ErC50 (7d): 11.29 mg/l (geom. mean), based on frond number

EyC50 (7d): 4.68 mg/l (geom. mean), based on frond number

Description of key information

ErC50 (7d) = 10 - 100 mg/l for frond number

Key value for chemical safety assessment

EC50 for freshwater plants:
11.29 mg/L

Additional information

There are no information about the potential toxicity of Acid Blue 280 to aquatic plants, thus the available information on the structural analogues Similar Substance 01 and Similar Substance 02 were used.

The read across approach can be considered as appropriate and suitable; details about the approach are reported into the IUCLID section 13.

Data on the 2 structural analogues were evaluated in a weight of evidence approach, as both studies were reliable. A precautionary approach was followed to the purpose of classification.

Toxicity of Similar Substance 01 on Lemna gibba is tested in a 7 -day static test in 20X AAP medium. Based on the results of the preliminary experiments, nominal concentrations of 5.0, 10.0, 20.0, 40.0, 80.0 and 160 mg/L were used in the main study. As measured concentrations deviated more than 20 % from the nominal during the experiment in each concentration, biological results were based on the geometric mean of measured values.

Test concentrations were tested with 3 replicates; control group with 6 replicates. Test concentrations were prepared upon dilution of a stock solution with test medium. Assessment of growth and morphological changes were done on days 3, 5 and 7.

Test item concentrations were monitored at the start and at the end of the test, by HPLC-UV.

Effects of Similar Substance 01 were assessed as growth rate and yield based on frond number, dry weight and fresh weight.

ErC50 (7d): 11.29 mg/l (meas. geom mean), based on frond number

ErC50 (7d): 7.47 mg/l (meas. geom mean), based on dry weight

ErC50 (7d): 8.61 mg/l (meas. geom. man), based on fresh weight

EyC50 (7d): 4.68 mg/l (meas. geom mean), based on frond number

EyC50 (7d): 3.06 mg/l (meas. geom mean), based on dry weight

EyC50 (7d): 3.57 mg/l (meas. geom. man), based on fresh weight

The NOEC was < 1.29 mg/l and LOEC was 1.29 mg/l in all the cases (determined by Dunnett's test).

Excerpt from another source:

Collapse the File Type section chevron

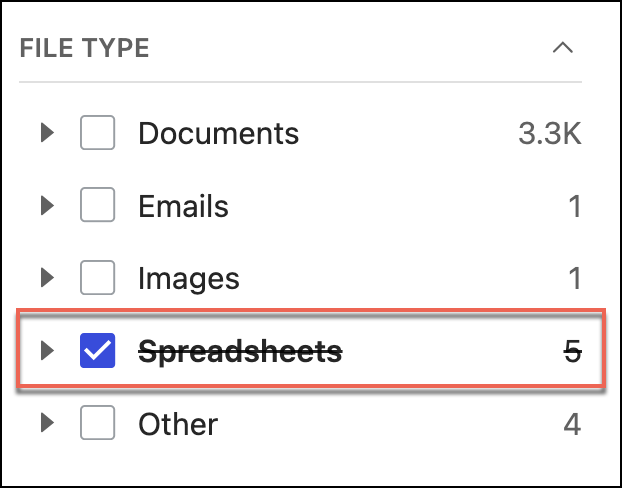tap(563, 47)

The inhibitory effects of Similar Substance 02 to the duckweed Lemna minor were investigated over a period of 7 days, based on the frond number and biomass (dry weight), following OECD guideline 221. Concentrations of test item during the 7 -day test period were determined by photometry; the analyses showed that the concentrations of the loadings decreased over the whole 7 -day test period and did not remain within 80-120 % range of the initial value (67, 69, 103, 90 and 86 %, respectively, of the initial value). Therefore, effective concentrations (ErC50 and EyC50) were assessed based on the geometric mean (GM) of the measured concentrations of the active ingredient.

The results of the toxicity assessment to the duckweed Lemna minor are summarized below, showing ECx values based on the measured concentrations of active ingredient:

ErC50 (7d): 615 mg/l (meas. geom mean), based on frond number

ErC50 (7d): 889 mg/l (meas. geom mean), based on dry weight

EyC50 (7d): 197 mg/l (meas. geom mean), based on frond number

EyC50 (7d): 178 mg/l (meas. geom mean), based on dry weight

The NOEC was 49.1 mg/l in all the cases (determined by Dunnett's test).